What you have to do -
Collect every line in the data below that contains the word "perform", and copy each of those lines in full.

Material -

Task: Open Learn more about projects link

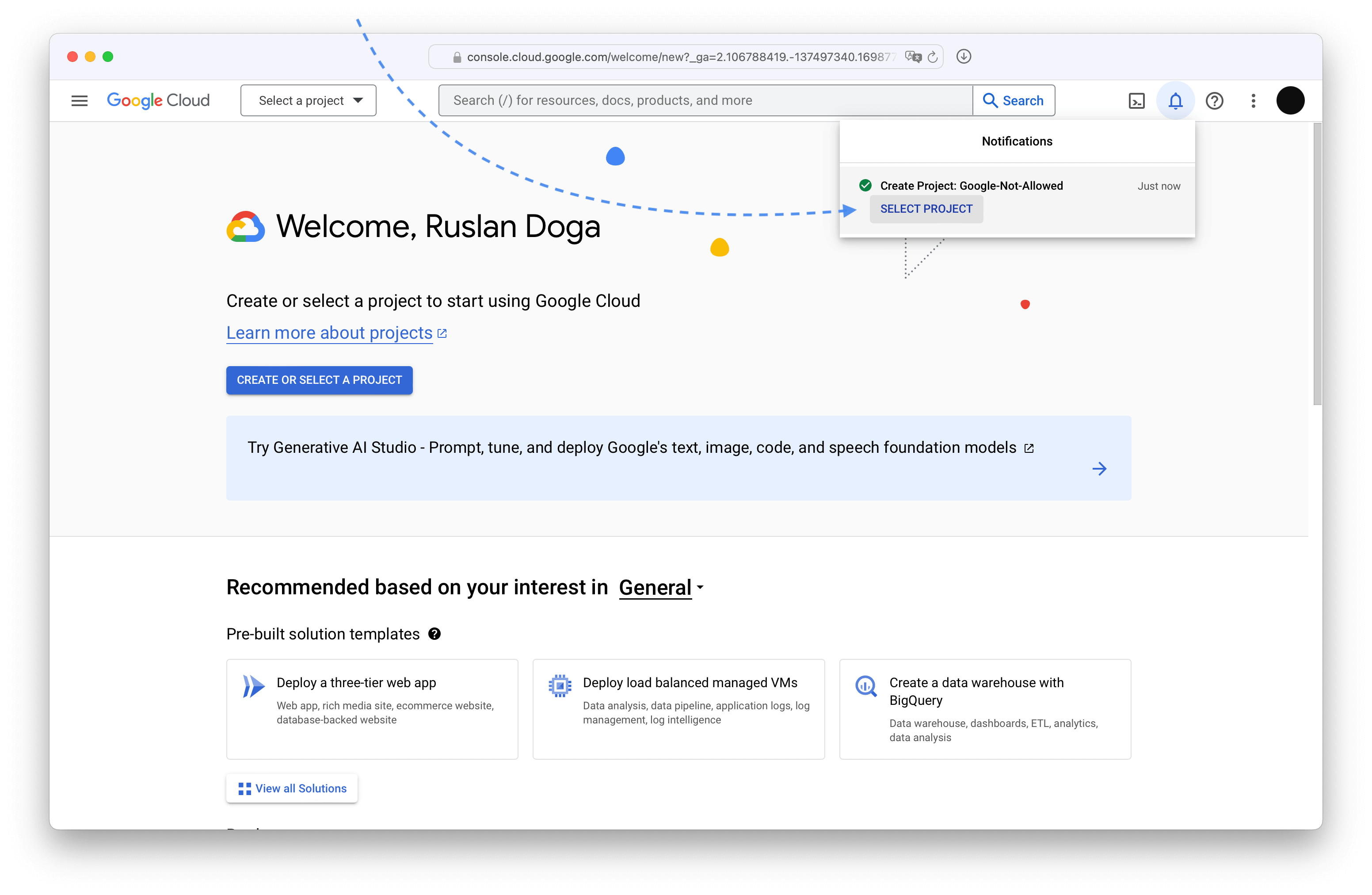Action: tap(329, 333)
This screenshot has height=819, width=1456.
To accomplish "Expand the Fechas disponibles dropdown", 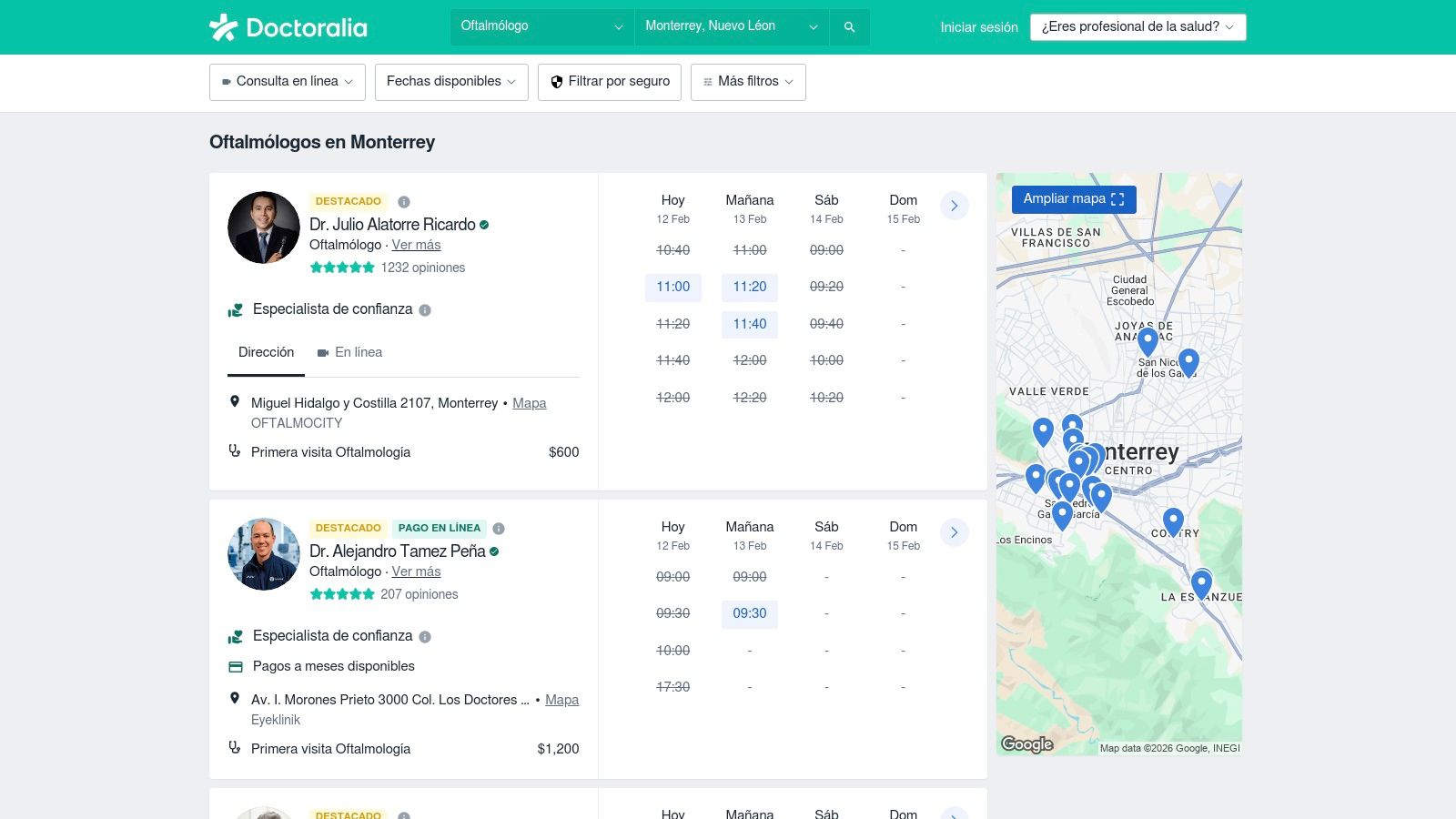I will (451, 82).
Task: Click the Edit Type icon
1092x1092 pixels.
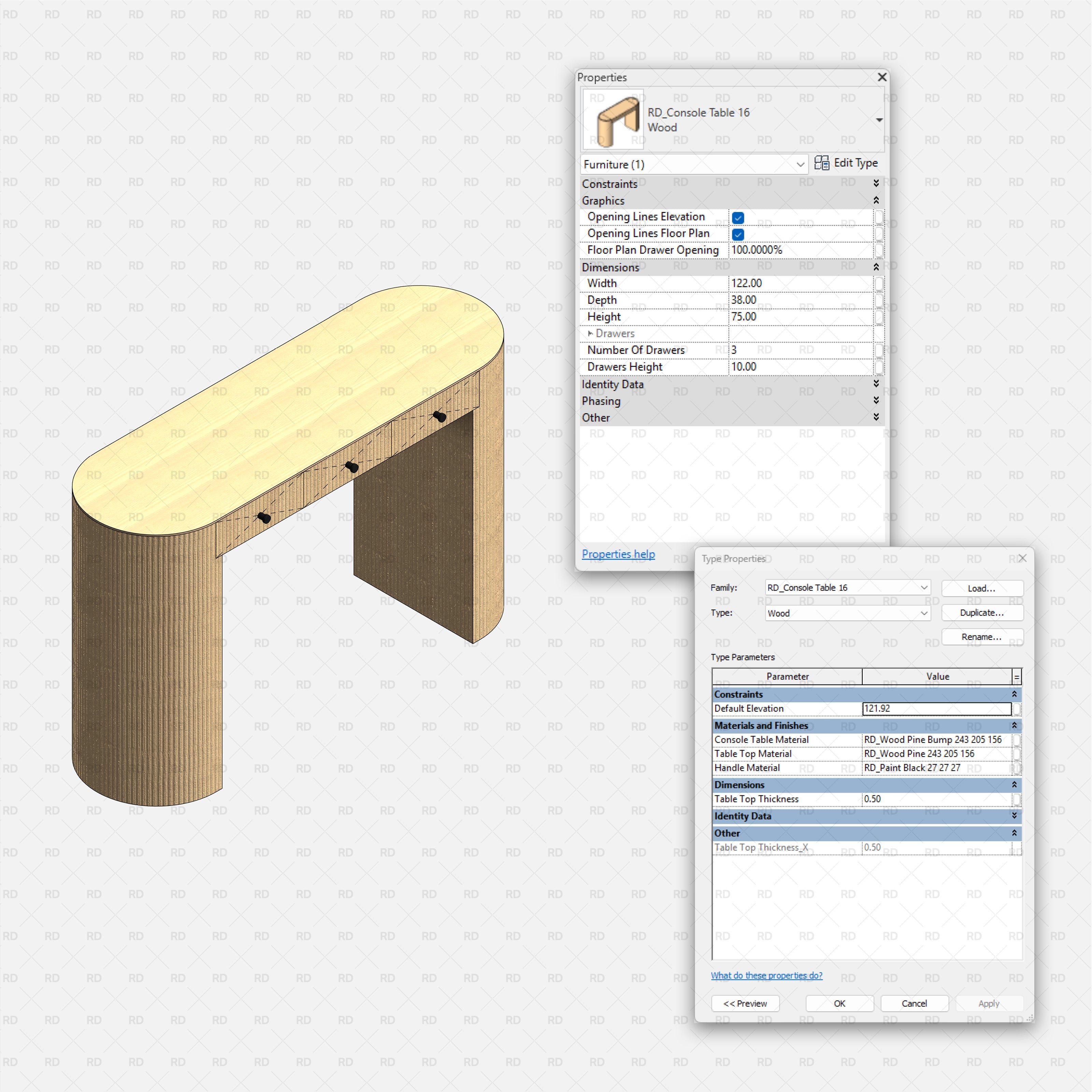Action: (x=821, y=163)
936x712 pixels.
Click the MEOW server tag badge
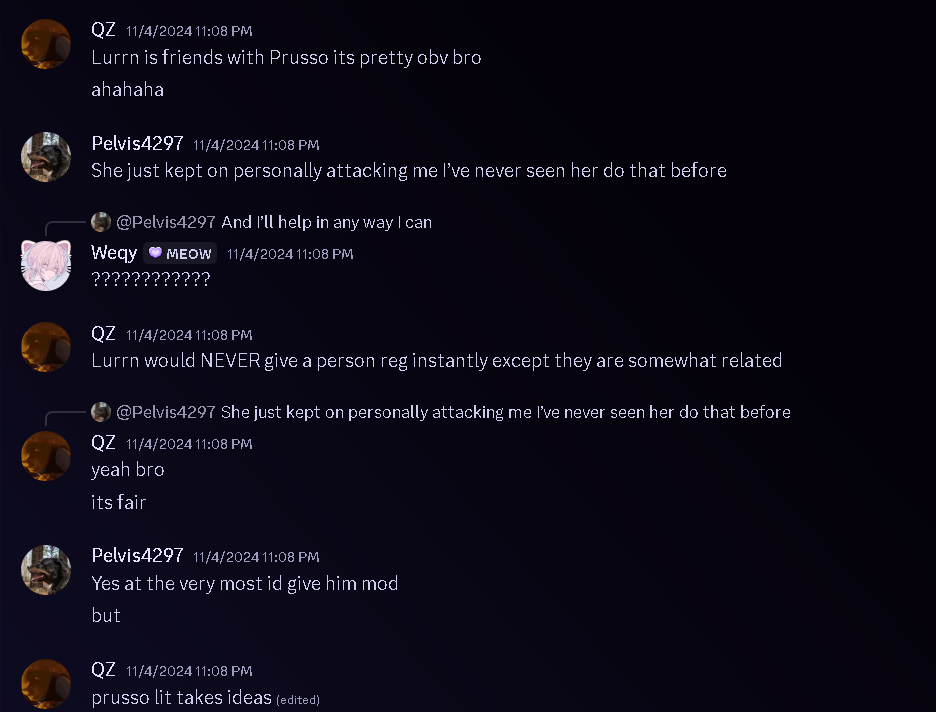180,254
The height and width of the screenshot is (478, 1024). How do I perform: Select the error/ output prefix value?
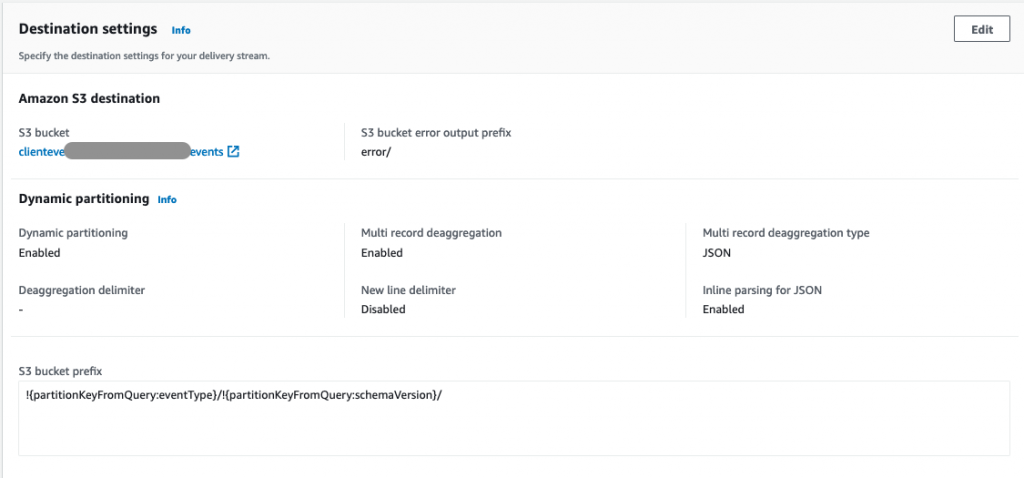pos(376,151)
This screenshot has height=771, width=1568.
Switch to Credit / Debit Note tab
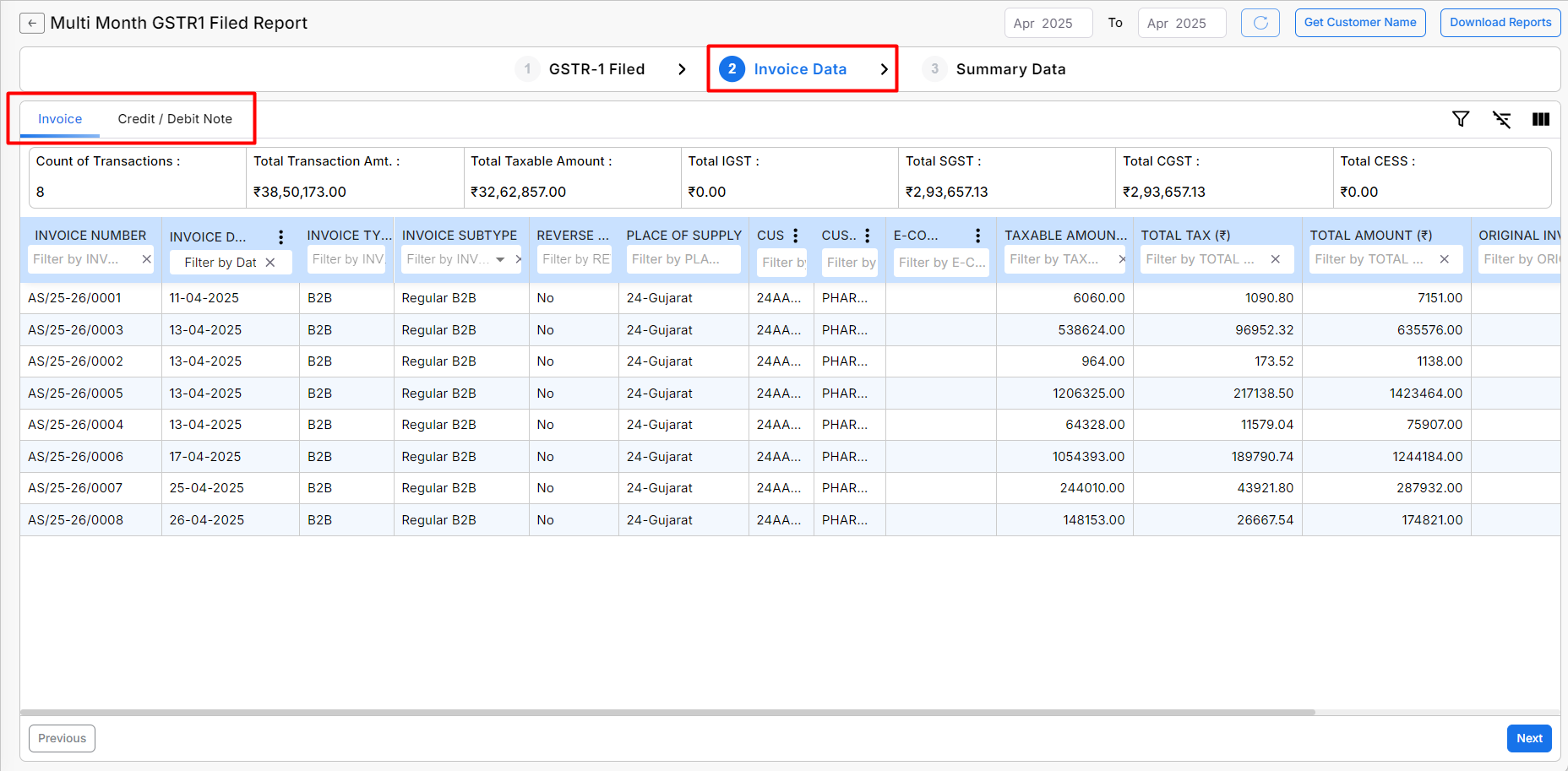(x=175, y=119)
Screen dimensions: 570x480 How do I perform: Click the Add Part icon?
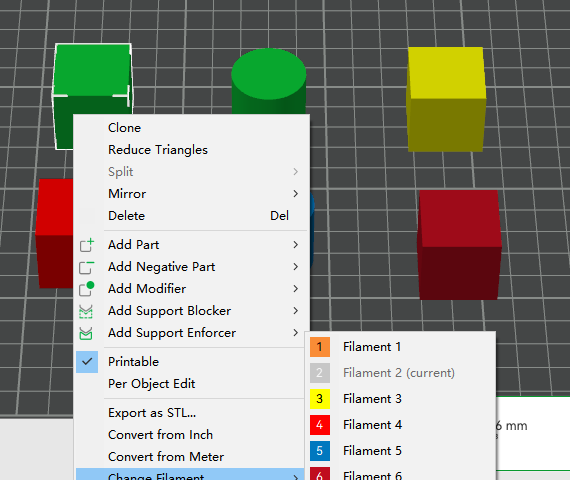click(87, 245)
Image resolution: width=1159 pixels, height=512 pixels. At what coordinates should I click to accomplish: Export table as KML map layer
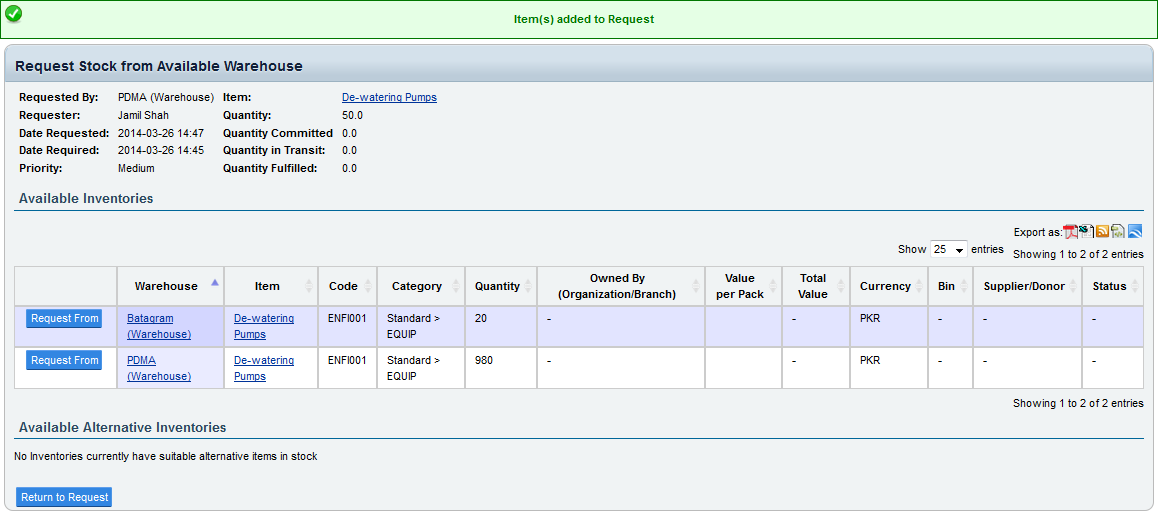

Full output -
The height and width of the screenshot is (478, 1024). How do I perform: Select the error/ output prefix value?
Screen dimensions: 570x480 How do I perform: Click the Add Part icon?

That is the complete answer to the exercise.